To avoid negative Medicare payment adjustments under MIPS, non-exempt clinicians need to choose one of the following reporting options for 2017:
· Full-year reporting: If you report all of the required measures for a minimum of a continuous 90-day period, you may be eligible for a positive payment adjustment, depending on your performance results.
· Partial-year reporting: If you submit performance data on one quality measure, more than one improvement activity or more than the required measures in the advancing care information category for a minimum of a continuous 90-day period, you may have a neutral adjustment or earn a positive payment adjustment—depending on your results.
· Minimum reporting: If you report a minimum amount of data for 2017 (e.g., one quality measure, one activity in the improvement activities category), you can avoid a negative payment adjustment, but you will not be eligible for a performance bonus.
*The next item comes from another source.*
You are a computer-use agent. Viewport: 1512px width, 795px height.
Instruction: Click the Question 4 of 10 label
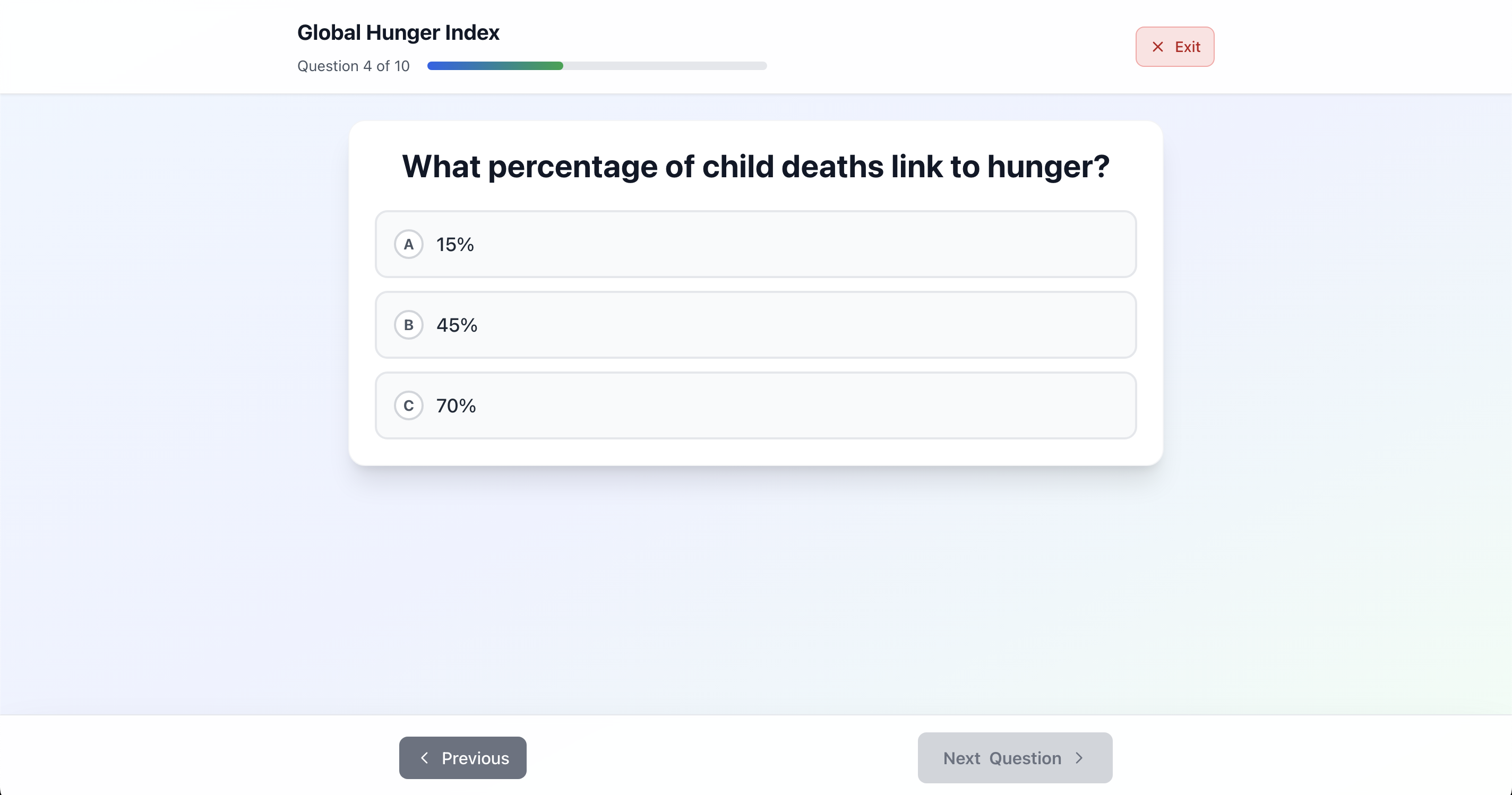354,66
In addition, if you will be reporting this year, you need to decide if you will be reporting as an individual or as a group. For more information, visit the Quality Payment Program website.
Refine documentation management process
Whether or not your practice is choosing to report this year, you still need to get your data in order so you will be prepared to meet future compliance requirements. If you don’t already have a proactive documentation management process in place, you should consider establishing one now.
Having accurate performance data is key to meeting the reporting requirements for MACRA. The quality of your electronic health records (EHR) and practice management (PM) systems as well as the knowledge of your staff in using those systems will affect your ability to report performance data accurately and timely.
If your systems are not working for your practice in the way that you had envisioned, assess whether it is a system problem or a training problem. Most physician practices are underutilizing their EHR system and therefore not maximizing the value of their technology investment.